Copy the records below exactly as they are written.

Start of SUPPLIED MATERIAL

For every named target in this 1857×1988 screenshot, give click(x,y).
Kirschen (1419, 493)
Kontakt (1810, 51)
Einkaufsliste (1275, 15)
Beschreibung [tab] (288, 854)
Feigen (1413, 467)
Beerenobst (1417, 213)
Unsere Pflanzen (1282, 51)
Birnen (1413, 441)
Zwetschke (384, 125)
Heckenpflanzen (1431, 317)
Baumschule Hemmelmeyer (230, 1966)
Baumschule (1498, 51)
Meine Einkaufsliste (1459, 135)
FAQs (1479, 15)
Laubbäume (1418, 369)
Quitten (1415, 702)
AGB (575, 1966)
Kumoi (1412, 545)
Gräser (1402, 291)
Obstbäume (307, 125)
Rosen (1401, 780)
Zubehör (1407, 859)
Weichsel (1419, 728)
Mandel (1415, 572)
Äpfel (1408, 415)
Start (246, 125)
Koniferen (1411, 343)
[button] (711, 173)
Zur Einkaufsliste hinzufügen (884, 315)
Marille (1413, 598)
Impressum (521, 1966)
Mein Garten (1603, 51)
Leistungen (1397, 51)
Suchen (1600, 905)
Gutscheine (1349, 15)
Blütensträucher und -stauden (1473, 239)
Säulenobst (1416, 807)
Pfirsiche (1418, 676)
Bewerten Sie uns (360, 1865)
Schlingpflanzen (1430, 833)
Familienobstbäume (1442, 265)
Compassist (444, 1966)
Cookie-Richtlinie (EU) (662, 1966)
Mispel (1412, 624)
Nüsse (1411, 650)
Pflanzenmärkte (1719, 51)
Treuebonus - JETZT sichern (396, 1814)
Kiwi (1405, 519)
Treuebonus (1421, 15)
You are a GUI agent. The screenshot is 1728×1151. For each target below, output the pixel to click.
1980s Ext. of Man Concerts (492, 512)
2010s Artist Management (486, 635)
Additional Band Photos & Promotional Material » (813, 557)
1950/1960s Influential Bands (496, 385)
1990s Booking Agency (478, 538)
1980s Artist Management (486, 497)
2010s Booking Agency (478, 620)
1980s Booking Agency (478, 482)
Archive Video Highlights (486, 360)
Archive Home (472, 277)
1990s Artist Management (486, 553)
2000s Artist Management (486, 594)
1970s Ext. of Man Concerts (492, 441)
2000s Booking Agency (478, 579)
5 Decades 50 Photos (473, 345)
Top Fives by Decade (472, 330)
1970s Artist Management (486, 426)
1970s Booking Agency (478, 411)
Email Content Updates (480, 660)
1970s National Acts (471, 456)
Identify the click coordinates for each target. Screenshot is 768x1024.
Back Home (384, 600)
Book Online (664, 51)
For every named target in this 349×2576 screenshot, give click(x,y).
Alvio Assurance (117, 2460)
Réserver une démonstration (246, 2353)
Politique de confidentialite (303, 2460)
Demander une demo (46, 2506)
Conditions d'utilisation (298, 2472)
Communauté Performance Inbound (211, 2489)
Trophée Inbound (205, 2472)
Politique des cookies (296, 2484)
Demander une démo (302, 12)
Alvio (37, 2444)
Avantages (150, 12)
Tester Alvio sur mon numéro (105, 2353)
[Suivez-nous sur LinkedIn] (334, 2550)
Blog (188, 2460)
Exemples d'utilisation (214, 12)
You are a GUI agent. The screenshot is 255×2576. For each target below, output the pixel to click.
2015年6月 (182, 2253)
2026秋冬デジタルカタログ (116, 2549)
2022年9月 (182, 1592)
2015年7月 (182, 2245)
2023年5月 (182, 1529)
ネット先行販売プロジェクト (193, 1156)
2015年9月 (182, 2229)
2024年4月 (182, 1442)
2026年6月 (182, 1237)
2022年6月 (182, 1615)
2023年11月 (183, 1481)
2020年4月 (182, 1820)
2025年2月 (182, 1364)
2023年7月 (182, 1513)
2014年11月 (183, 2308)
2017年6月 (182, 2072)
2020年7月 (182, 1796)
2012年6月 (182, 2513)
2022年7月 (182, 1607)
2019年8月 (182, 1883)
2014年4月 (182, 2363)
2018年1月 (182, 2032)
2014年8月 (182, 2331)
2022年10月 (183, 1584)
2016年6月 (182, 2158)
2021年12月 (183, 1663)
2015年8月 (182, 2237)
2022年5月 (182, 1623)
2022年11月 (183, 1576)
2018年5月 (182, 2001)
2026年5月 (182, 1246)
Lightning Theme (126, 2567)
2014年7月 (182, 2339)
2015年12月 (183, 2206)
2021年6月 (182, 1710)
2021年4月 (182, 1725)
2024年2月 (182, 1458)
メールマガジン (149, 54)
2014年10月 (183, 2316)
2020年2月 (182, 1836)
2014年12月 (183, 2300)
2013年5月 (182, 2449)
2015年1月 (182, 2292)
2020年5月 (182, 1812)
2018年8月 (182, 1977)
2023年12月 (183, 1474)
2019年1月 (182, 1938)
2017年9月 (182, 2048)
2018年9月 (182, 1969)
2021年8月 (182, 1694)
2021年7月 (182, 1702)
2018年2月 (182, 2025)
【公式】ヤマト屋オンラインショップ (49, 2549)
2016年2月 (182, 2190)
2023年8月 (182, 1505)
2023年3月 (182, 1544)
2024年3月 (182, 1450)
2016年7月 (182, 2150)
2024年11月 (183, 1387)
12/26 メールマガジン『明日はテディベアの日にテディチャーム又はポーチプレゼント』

End of SUPPLIED MATERIAL

> [SOLUTION TO THIS TASK]
For every named target in this 1857×1988 screenshot, give click(x,y).
Kirschen (1419, 493)
Kontakt (1810, 51)
Einkaufsliste (1275, 15)
Beschreibung [tab] (288, 854)
Feigen (1413, 467)
Beerenobst (1417, 213)
Unsere Pflanzen (1282, 51)
Birnen (1413, 441)
Zwetschke (384, 125)
Heckenpflanzen (1431, 317)
Baumschule Hemmelmeyer (230, 1966)
Baumschule (1498, 51)
Meine Einkaufsliste (1459, 135)
FAQs (1479, 15)
Laubbäume (1418, 369)
Quitten (1415, 702)
AGB (575, 1966)
Kumoi (1412, 545)
Gräser (1402, 291)
Obstbäume (307, 125)
Rosen (1401, 780)
Zubehör (1407, 859)
Weichsel (1419, 728)
Mandel (1415, 572)
Äpfel (1408, 415)
Start (246, 125)
Koniferen (1411, 343)
[button] (711, 173)
Zur Einkaufsliste hinzufügen (884, 315)
Marille (1413, 598)
Impressum (521, 1966)
Mein Garten (1603, 51)
Leistungen (1397, 51)
Suchen (1600, 905)
Gutscheine (1349, 15)
Blütensträucher und -stauden (1473, 239)
Säulenobst (1416, 807)
Pfirsiche (1418, 676)
Bewerten Sie uns (360, 1865)
Schlingpflanzen (1430, 833)
Familienobstbäume (1442, 265)
Compassist (444, 1966)
Cookie-Richtlinie (EU) (662, 1966)
Mispel (1412, 624)
Nüsse (1411, 650)
Pflanzenmärkte (1719, 51)
Treuebonus - JETZT sichern (396, 1814)
Kiwi (1405, 519)
Treuebonus (1421, 15)
You are a GUI agent. The screenshot is 1728×1151. For each target below, output the pixel to click.
1980s Ext. of Man Concerts (492, 512)
2010s Artist Management (486, 635)
Additional Band Photos & Promotional Material » (813, 557)
1950/1960s Influential Bands (496, 385)
1990s Booking Agency (478, 538)
1980s Artist Management (486, 497)
2010s Booking Agency (478, 620)
1980s Booking Agency (478, 482)
Archive Video Highlights (486, 360)
Archive Home (472, 277)
1990s Artist Management (486, 553)
2000s Artist Management (486, 594)
1970s Ext. of Man Concerts (492, 441)
2000s Booking Agency (478, 579)
5 Decades 50 Photos (473, 345)
Top Fives by Decade (472, 330)
1970s Artist Management (486, 426)
1970s Booking Agency (478, 411)
Email Content Updates (480, 660)
1970s National Acts (471, 456)
Identify the click coordinates for each target. Screenshot is 768x1024.
Back Home (384, 600)
Book Online (664, 51)
For every named target in this 349×2576 screenshot, give click(x,y).
Alvio Assurance (117, 2460)
Réserver une démonstration (246, 2353)
Politique de confidentialite (303, 2460)
Demander une demo (46, 2506)
Conditions d'utilisation (298, 2472)
Communauté Performance Inbound (211, 2489)
Trophée Inbound (205, 2472)
Politique des cookies (296, 2484)
Demander une démo (302, 12)
Alvio (37, 2444)
Avantages (150, 12)
Tester Alvio sur mon numéro (105, 2353)
[Suivez-nous sur LinkedIn] (334, 2550)
Blog (188, 2460)
Exemples d'utilisation (214, 12)
You are a GUI agent. The screenshot is 255×2576. For each target below, output the pixel to click.
2015年6月 (182, 2253)
2026秋冬デジタルカタログ (116, 2549)
2022年9月 (182, 1592)
2015年7月 (182, 2245)
2023年5月 (182, 1529)
ネット先行販売プロジェクト (193, 1156)
2015年9月 (182, 2229)
2024年4月 (182, 1442)
2026年6月 (182, 1237)
2022年6月 (182, 1615)
2023年11月 (183, 1481)
2020年4月 (182, 1820)
2025年2月 (182, 1364)
2023年7月 (182, 1513)
2014年11月 (183, 2308)
2017年6月 (182, 2072)
2020年7月 (182, 1796)
2012年6月 (182, 2513)
2022年7月 (182, 1607)
2019年8月 (182, 1883)
2014年4月 (182, 2363)
2018年1月 (182, 2032)
2014年8月 (182, 2331)
2022年10月 (183, 1584)
2016年6月 (182, 2158)
2021年12月 (183, 1663)
2015年8月 (182, 2237)
2022年5月 (182, 1623)
2022年11月 (183, 1576)
2018年5月 (182, 2001)
2026年5月 (182, 1246)
Lightning Theme (126, 2567)
2014年7月 (182, 2339)
2015年12月 (183, 2206)
2021年6月 (182, 1710)
2021年4月 (182, 1725)
2024年2月 (182, 1458)
メールマガジン (149, 54)
2014年10月 (183, 2316)
2020年2月 (182, 1836)
2014年12月 (183, 2300)
2013年5月 (182, 2449)
2015年1月 (182, 2292)
2020年5月 (182, 1812)
2018年8月 (182, 1977)
2023年12月 (183, 1474)
2019年1月 (182, 1938)
2017年9月 (182, 2048)
2018年9月 (182, 1969)
2021年8月 (182, 1694)
2021年7月 (182, 1702)
2018年2月 (182, 2025)
【公式】ヤマト屋オンラインショップ (49, 2549)
2016年2月 (182, 2190)
2023年8月 (182, 1505)
2023年3月 (182, 1544)
2024年3月 (182, 1450)
2016年7月 (182, 2150)
2024年11月 (183, 1387)
12/26 メールマガジン『明日はテディベアの日にテディチャーム又はポーチプレゼント』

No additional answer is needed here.